Che sottolinea: “per creare innovazione e nuovo sviluppo, il problema e la questione ‘numero uno’ da affrontare è il capitale umano”, mentre “si sta creando una frattura generazionale, economica e sociale che va ricomposta, lavorando sul capitale umano, ricostruendo le condizioni perché questo valore non sia sprecato, e realizzando eco-sistemi di sviluppo locale”.
Da anni si parla molto di eco-sistemi, di fare eco-sistemi, ma non è un concetto astratto o inflazionato, tutt’altro: è la necessità e il vantaggio di mettere insieme risorse, capacità, competenze, progetti, a livello locale e territoriale, per dare un risultato maggiore, a volte molto maggiore, di quanto sarebbe agendo in maniera scollegata e ognuno per conto proprio. Come l’imprenditoria e la manifattura italiane hanno fatto per tanti anni in passato, ma erano altri tempi, un’altra epoca, sotto tutti i punti di vista.
Nuovi eco-sistemi imprenditoriali
E su nuovi ‘eco-sistemi imprenditoriali’ vuole puntare anche l’Ocse (l’Organizzazione per la cooperazione e lo sviluppo economico), che arriva a riunire 38 Paesi, ormai non più solo quelli più sviluppati e industrializzati, ma anche molti altri con un recente passato meno importante dal punto di vista economico e produttivo.

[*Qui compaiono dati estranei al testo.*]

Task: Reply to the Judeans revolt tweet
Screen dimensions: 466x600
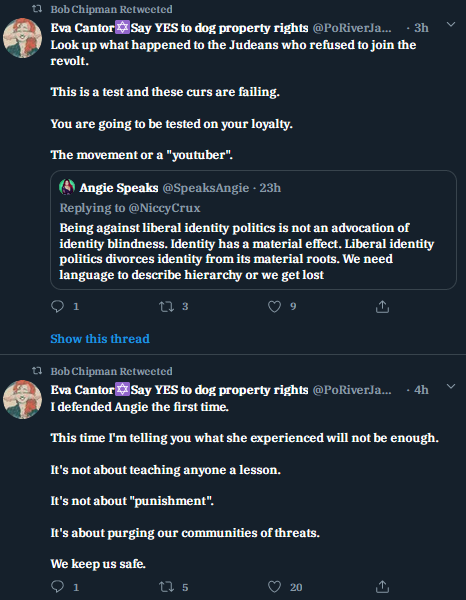Action: pos(57,307)
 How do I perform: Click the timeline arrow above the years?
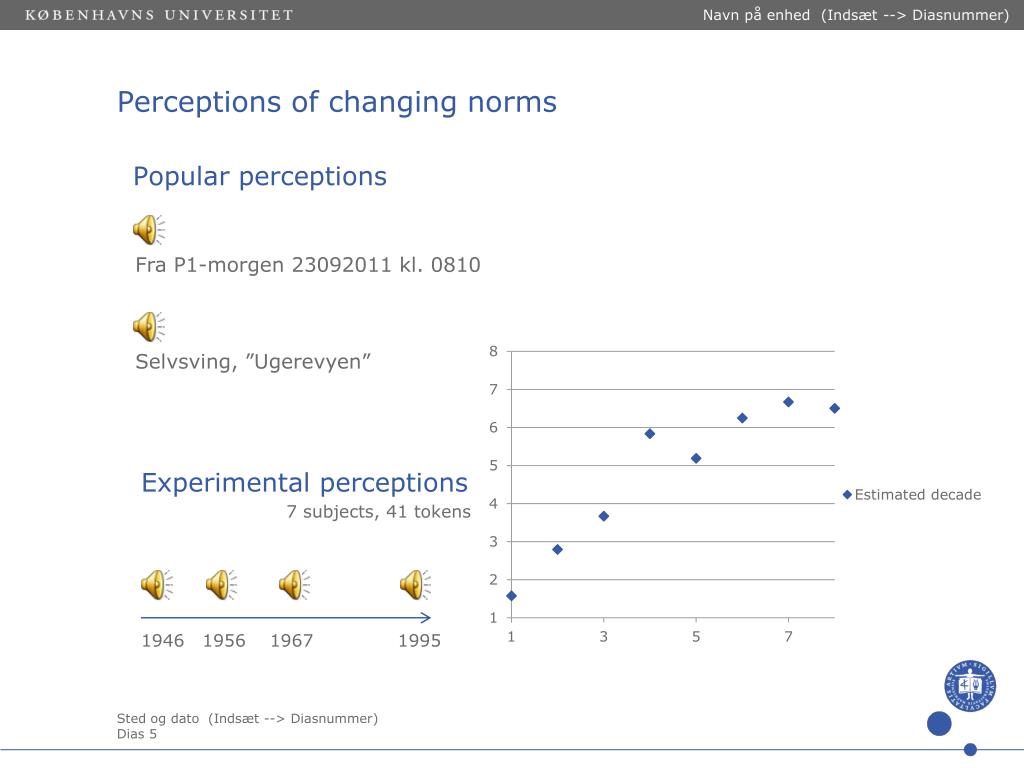click(286, 617)
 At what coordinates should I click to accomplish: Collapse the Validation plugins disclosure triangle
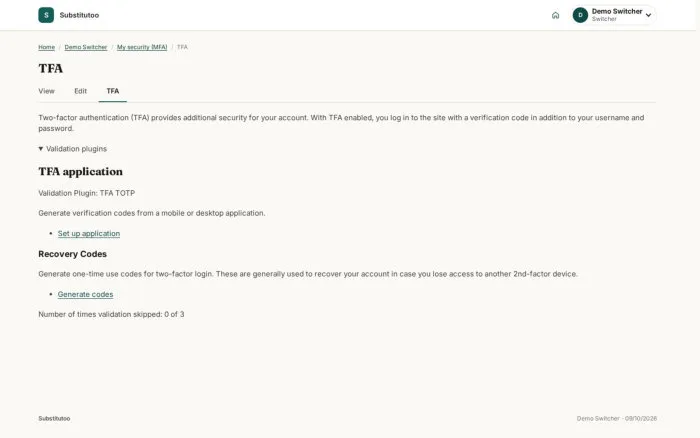click(41, 149)
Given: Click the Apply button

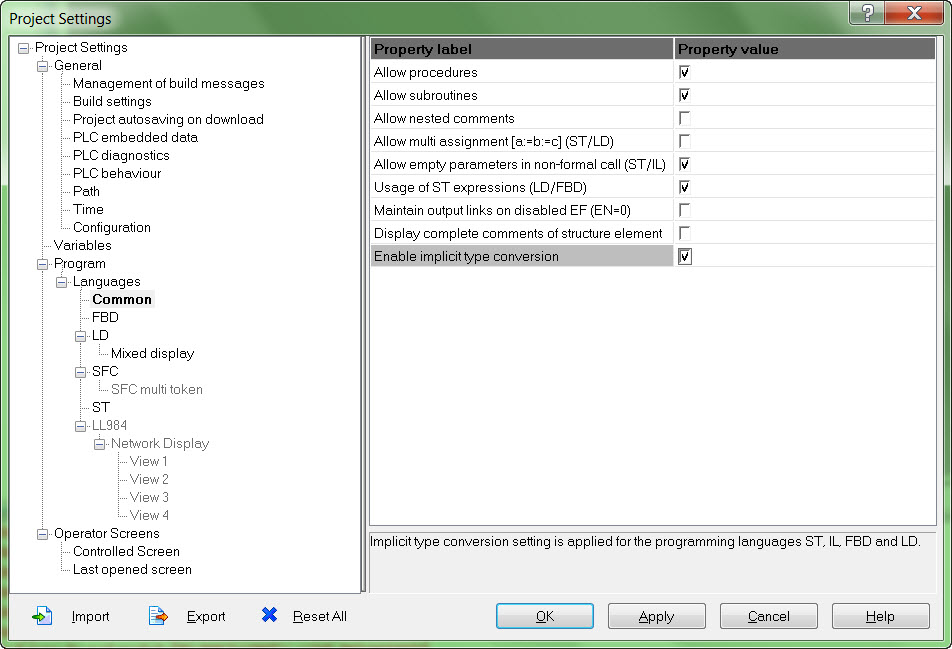Looking at the screenshot, I should point(656,616).
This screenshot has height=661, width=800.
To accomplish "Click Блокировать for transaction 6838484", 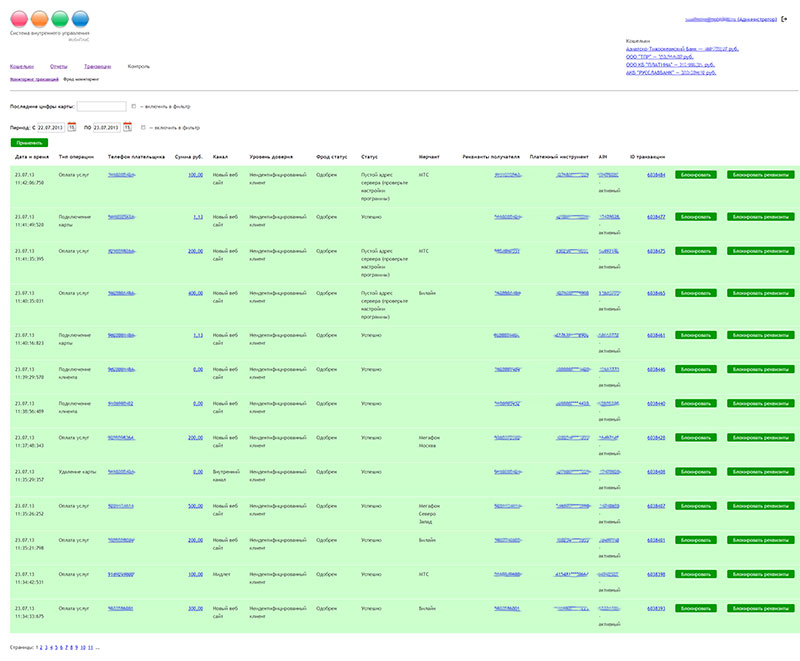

L’Ocse ha creato la piattaforma internazionale Eecole per promuovere le nuove competenze imprenditoriali. Ma “non ci sono più Best practice da copiare e imitare, non abbiamo più le risposte del passato, per cui è necessaria una mobilitazione generale”, rileva Raffaele Trapasso, dirigente di Eecole Ocse. L’imprenditorialità e il successo imprenditoriale “non sono più basati sulla competizione pura”, fa notare il manager italiano che lavora a Parigi, “ma su politiche e azioni miste che comprendono anche collaborazione, condivisione, sostenibilità, integrazione”, di risorse, metodi e obiettivi.
L’imprenditore è il risultato di un territorio
Trapasso sottolinea: “l’imprenditore non è più l’eroe shumpeteriano, che porta il nuovo e soppianta il vecchio con le sue capacità dirompenti, ma è, o può essere, sempre più l’espressione e il risultato di un sistema, di un movimento di crescita e innovazione, di un territorio”. È il frutto di un territorio e delle politiche e azioni che vengono fatte in quel territorio. Ecco la nuova importanza dell’eco-sistema, perché “l’imprenditorialità si può guidare, e va guidata”, all’interno di un contesto adeguato, organizzato, coordinato; bisogna “trasformare l’imprenditorialità in una politica di eco-sistema”.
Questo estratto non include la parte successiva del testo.